Section 7 Spline Smoothing

The previous sections showed how kernel methods and $k$-nearest neighbour methods estimate the regression function $m\colon \mathbb{R}\to \mathbb{R}$ from data $(x_1, y_1), \ldots, (x_n, y_n)$. In this section we introduce an alternative approach based on spline smoothing. Instead of local averaging, we fit a smooth function globally to the entire dataset, using a penalty term to control the smoothness.

7.1 Smoothing Splines

Spline smoothing finds a function $m$ that balances two competing goals:

Fit the data well: minimise the residual sum of squares $\sum_{i=1}^n \bigl( y_i - m(x_i) \bigr)^2$.
Remain smooth: avoid excessive curvature.

We measure the curvature of a function $m$ using the integral of the squared second derivative: \[\begin{equation*} \int_{-\infty}^\infty \bigl( m''(x) \bigr)^2 \,dx. \end{equation*}\] A function with high curvature produces a large integral; a nearly linear function produces a small integral. A linear function $m(x) = a + bx$ has $m''(x) = 0$, giving an integral of zero.

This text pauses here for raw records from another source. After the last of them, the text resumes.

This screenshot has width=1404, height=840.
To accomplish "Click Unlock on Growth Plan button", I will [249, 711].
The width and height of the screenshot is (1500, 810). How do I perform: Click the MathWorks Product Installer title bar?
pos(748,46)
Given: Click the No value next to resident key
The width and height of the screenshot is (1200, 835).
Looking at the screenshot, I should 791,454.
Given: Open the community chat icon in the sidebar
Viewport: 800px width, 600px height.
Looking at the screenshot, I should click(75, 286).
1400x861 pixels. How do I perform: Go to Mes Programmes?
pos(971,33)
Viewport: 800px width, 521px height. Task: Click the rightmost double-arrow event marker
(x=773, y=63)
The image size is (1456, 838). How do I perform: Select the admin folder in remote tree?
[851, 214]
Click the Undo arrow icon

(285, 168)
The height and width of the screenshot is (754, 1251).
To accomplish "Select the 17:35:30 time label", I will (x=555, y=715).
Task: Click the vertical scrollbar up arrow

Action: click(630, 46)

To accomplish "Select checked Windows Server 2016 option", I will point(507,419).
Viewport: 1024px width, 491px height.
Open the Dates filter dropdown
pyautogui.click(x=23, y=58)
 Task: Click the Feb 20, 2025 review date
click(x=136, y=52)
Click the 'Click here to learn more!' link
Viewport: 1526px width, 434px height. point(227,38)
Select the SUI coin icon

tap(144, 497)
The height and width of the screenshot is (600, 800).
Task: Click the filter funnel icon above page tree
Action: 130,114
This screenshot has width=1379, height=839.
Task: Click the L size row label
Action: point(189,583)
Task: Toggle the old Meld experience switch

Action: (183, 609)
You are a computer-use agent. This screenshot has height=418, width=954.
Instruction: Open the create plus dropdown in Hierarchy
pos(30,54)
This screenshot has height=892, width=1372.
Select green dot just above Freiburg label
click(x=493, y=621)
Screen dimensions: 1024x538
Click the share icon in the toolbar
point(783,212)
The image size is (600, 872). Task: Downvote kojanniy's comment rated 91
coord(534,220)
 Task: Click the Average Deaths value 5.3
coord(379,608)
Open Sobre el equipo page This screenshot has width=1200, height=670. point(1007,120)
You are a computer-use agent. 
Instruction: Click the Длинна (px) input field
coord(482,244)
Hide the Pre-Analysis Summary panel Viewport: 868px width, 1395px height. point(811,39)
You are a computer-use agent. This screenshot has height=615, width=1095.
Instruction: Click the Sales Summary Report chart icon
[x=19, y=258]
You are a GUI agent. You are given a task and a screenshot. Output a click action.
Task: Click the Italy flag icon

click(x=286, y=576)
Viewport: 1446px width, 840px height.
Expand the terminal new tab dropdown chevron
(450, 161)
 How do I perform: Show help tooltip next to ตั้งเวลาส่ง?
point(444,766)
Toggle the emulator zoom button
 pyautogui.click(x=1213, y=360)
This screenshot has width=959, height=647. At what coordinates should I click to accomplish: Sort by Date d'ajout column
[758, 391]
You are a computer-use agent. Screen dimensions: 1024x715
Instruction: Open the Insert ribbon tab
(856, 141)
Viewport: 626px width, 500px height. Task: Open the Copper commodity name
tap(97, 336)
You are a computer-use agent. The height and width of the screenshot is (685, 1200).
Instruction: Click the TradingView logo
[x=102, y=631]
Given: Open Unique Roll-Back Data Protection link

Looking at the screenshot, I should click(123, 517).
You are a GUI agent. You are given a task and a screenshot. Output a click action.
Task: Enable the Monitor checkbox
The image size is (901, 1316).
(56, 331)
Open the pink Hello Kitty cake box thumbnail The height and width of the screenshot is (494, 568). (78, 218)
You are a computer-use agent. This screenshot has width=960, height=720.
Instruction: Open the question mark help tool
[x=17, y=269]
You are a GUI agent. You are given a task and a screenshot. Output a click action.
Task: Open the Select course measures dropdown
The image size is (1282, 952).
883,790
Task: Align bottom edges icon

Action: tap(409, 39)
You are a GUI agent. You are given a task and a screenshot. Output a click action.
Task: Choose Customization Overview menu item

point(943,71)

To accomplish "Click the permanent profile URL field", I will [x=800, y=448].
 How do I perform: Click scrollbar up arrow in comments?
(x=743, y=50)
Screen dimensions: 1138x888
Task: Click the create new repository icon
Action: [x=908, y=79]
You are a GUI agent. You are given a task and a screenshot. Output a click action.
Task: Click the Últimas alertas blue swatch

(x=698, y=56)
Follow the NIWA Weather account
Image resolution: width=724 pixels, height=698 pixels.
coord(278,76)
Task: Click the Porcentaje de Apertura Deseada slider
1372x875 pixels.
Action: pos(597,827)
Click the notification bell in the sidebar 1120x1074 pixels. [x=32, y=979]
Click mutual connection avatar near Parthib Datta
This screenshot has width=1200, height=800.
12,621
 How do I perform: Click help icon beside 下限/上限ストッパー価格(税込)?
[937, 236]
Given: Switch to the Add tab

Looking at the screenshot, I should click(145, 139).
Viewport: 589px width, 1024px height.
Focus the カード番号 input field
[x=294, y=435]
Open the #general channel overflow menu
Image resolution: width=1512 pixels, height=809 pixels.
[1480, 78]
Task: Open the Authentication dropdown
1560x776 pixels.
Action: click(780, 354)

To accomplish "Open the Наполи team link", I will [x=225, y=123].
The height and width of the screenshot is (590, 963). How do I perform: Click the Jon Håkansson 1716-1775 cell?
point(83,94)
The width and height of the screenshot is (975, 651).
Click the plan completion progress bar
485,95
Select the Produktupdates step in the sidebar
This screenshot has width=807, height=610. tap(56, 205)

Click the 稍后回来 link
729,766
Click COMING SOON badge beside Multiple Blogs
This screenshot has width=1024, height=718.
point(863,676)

Definition 7.1 The smoothing spline estimate for the regression function $m$ is the function $\hat m_\lambda$ which minimises \[\begin{equation} I(m) = \sum_{i=1}^n \bigl( y_i - m(x_i) \bigr)^2 + \lambda \int_{-\infty}^\infty \bigl( m''(x) \bigr)^2 \,dx \tag{7.1} \end{equation}\] over all twice differentiable functions $m\colon \mathbb{R}\to \mathbb{R}$. The parameter $\lambda \geq 0$ is called the smoothing parameter.

The smoothing parameter $\lambda$ controls the trade-off between fitting the data and smoothness:

For $\lambda = 0$, only the residual sum of squares matters, and the solution is the interpolating function which passes through all data points.
For $\lambda \to \infty$, only the smoothness matters, and the solution is the linear regression line (which has zero curvature).
For intermediate values of $\lambda$, the solution balances fit and smoothness.

This is similar to ridge regression (see section 16 of the level 3 notes), where a penalty term $\lambda \|\beta\|^2$ is added to the residual sum of squares to control the size of the coefficients.

7.2 Cubic Splines

Before we can state the solution to the optimization problem in definition 7.1, we need to introduce the concept of a cubic spline.

Definition 7.2 A cubic spline with knots $\kappa_1 < \kappa_2 < \cdots < \kappa_k$ is a function $s\colon \mathbb{R}\to \mathbb{R}$ such that

$s$ is a cubic polynomial on each interval $(-\infty, \kappa_1)$, $(\kappa_1, \kappa_2)$, …, $(\kappa_{k-1}, \kappa_k)$, and $(\kappa_k, \infty)$, and
$s$ is twice continuously differentiable, i.e. $s$, $s'$ and $s''$ are all continuous.

A natural cubic spline is a cubic spline which is linear on the intervals $(-\infty, \kappa_1)$ and $(\kappa_k, \infty)$.

The points $\kappa_1, \ldots, \kappa_k$ are called knots. At each knot, the function $s$ transitions from one cubic polynomial to another, but the transition is smooth because $s$, $s'$ and $s''$ are all continuous.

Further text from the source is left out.